__TASK ITEM__:
Filter the material below down to the lines containing the word "tweet".

╭──

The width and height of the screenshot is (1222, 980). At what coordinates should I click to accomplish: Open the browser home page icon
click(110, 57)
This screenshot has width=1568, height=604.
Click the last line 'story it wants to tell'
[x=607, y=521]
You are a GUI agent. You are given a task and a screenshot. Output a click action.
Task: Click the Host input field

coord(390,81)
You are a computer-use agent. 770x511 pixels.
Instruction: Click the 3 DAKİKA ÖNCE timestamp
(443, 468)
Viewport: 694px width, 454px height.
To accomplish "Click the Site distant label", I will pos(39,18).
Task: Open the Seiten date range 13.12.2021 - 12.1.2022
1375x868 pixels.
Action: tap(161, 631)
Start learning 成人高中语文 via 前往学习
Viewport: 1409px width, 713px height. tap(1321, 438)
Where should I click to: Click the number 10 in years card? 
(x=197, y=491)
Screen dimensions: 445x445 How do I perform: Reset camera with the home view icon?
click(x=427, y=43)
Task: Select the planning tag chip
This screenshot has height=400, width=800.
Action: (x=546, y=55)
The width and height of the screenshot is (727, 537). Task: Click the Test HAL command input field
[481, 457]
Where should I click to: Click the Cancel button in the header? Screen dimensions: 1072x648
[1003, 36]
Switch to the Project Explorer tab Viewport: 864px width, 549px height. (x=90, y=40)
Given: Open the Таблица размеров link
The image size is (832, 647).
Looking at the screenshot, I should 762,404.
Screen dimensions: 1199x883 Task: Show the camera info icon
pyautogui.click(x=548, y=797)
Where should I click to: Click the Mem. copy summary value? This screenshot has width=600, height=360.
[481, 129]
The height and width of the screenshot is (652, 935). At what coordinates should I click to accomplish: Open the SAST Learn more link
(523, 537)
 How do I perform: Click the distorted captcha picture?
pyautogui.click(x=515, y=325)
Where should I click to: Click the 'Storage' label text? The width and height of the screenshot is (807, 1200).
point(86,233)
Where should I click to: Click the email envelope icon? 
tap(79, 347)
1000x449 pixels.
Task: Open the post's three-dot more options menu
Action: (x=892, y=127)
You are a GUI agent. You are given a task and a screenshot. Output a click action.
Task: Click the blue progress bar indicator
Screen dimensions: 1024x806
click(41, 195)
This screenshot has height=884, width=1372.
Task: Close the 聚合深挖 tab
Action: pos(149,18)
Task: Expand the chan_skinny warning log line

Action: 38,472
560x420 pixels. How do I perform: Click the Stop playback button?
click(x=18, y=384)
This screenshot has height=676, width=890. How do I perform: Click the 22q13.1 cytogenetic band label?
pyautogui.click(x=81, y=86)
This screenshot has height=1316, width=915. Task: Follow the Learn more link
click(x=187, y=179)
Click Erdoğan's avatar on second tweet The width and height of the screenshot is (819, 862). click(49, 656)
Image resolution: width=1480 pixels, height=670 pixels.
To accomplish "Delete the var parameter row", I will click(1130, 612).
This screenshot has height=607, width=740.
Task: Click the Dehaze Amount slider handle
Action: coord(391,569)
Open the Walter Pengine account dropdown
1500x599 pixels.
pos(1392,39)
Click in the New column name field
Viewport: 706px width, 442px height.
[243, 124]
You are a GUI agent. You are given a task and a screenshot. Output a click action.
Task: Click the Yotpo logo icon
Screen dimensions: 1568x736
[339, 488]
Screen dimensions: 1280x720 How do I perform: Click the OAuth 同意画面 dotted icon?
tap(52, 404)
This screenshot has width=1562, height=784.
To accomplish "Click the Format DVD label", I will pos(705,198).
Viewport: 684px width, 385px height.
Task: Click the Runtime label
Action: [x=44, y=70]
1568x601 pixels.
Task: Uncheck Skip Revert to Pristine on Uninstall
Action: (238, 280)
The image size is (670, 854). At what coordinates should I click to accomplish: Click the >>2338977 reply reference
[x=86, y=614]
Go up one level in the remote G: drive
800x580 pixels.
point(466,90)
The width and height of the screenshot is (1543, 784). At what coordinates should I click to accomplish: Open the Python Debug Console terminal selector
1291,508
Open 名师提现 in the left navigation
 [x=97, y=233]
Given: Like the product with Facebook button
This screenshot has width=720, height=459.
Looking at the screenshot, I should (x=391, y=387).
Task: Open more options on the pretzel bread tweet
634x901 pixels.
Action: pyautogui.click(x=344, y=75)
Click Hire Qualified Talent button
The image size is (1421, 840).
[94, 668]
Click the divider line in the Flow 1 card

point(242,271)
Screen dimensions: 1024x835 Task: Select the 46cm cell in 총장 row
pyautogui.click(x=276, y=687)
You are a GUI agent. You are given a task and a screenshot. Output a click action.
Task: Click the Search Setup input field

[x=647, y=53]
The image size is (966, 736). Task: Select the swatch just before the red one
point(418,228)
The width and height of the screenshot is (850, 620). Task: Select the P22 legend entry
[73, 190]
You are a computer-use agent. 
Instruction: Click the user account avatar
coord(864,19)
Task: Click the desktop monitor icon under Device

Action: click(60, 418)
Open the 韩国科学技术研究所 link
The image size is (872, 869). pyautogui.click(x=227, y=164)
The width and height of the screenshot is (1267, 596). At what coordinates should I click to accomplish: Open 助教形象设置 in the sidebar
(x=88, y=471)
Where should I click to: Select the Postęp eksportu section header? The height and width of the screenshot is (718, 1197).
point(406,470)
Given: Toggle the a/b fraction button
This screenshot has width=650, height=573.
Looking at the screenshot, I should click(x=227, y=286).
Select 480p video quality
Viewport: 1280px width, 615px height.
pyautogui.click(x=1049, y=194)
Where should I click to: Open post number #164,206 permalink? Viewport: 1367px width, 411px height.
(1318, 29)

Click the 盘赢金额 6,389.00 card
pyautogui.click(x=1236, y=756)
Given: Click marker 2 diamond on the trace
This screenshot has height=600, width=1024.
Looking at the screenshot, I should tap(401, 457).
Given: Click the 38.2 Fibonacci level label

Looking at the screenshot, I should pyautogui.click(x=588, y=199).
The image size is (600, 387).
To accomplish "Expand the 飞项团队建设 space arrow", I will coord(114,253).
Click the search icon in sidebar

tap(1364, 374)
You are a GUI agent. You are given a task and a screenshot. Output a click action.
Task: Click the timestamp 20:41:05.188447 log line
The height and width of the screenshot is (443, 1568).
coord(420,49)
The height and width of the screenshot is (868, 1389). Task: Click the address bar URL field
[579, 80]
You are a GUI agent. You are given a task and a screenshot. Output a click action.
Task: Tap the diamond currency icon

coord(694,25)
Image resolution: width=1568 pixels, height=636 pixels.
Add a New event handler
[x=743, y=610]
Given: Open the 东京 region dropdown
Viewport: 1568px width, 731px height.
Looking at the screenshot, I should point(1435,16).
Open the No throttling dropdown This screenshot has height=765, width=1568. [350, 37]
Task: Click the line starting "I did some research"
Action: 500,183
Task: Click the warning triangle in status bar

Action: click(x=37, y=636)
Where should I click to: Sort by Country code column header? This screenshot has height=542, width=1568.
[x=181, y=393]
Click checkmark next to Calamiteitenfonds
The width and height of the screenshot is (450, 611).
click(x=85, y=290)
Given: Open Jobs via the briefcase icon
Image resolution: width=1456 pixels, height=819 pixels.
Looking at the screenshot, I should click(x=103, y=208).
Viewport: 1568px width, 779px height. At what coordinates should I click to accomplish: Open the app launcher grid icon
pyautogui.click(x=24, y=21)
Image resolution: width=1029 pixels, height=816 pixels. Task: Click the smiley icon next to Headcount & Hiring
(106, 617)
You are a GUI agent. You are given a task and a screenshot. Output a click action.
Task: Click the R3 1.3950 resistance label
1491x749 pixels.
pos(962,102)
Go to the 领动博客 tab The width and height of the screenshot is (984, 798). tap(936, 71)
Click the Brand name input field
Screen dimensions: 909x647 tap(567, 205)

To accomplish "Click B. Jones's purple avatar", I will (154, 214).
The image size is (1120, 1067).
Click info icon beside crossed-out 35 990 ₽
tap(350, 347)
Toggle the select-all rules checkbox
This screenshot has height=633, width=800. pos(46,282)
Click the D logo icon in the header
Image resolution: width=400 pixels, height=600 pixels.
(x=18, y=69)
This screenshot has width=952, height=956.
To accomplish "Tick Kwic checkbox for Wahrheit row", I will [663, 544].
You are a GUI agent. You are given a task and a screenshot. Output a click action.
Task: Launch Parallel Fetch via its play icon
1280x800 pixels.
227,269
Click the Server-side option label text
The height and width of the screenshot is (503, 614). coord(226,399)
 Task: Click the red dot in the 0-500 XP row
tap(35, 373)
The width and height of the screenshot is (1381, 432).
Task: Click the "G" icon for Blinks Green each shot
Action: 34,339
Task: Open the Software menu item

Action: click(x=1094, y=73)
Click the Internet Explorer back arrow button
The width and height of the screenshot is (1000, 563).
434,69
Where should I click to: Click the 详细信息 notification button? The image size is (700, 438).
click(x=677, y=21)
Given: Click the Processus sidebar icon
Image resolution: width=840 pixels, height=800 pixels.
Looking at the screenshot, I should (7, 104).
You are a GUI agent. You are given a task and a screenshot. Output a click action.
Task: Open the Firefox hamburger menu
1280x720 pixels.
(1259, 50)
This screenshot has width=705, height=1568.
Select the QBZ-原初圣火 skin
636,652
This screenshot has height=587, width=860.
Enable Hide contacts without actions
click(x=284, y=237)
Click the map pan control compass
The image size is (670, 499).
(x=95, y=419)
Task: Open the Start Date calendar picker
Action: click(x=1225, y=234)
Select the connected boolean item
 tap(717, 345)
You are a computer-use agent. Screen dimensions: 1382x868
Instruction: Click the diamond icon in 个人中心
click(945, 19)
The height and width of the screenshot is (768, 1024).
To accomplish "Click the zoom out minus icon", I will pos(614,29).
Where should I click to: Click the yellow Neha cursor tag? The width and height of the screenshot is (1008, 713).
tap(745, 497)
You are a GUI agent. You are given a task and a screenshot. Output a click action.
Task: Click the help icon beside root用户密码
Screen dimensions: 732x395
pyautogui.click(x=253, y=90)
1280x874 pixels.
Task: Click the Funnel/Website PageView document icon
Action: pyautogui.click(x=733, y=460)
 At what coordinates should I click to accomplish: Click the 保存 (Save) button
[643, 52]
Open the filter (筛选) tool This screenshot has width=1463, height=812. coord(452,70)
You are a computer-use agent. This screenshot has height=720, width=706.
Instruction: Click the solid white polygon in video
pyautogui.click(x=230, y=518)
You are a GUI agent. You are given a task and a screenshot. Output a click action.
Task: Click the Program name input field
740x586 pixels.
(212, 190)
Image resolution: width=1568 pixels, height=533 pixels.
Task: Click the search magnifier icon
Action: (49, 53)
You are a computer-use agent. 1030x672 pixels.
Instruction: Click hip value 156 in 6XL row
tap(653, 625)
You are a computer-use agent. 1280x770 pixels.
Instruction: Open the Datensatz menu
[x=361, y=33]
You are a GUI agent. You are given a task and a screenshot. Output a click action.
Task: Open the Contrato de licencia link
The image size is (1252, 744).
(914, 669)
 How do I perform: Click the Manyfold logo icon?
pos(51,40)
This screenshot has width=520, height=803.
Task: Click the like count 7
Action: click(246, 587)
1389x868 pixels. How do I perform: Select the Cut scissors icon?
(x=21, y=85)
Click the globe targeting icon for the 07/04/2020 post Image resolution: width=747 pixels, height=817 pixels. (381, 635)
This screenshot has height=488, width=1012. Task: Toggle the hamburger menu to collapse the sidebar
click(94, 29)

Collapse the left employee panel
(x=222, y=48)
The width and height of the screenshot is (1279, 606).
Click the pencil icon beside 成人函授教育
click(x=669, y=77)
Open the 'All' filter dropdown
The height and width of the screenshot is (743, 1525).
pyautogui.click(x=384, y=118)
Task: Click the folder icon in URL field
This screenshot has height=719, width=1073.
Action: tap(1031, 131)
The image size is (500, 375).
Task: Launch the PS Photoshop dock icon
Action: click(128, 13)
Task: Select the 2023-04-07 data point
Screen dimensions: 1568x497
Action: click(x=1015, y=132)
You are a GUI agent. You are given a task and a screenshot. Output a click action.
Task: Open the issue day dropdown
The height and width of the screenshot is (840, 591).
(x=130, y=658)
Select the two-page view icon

╰──

__ANSWER SPACE__:
Click Erdoğan's avatar on second tweet The width and height of the screenshot is (819, 862). click(49, 656)
Task: Open more options on the pretzel bread tweet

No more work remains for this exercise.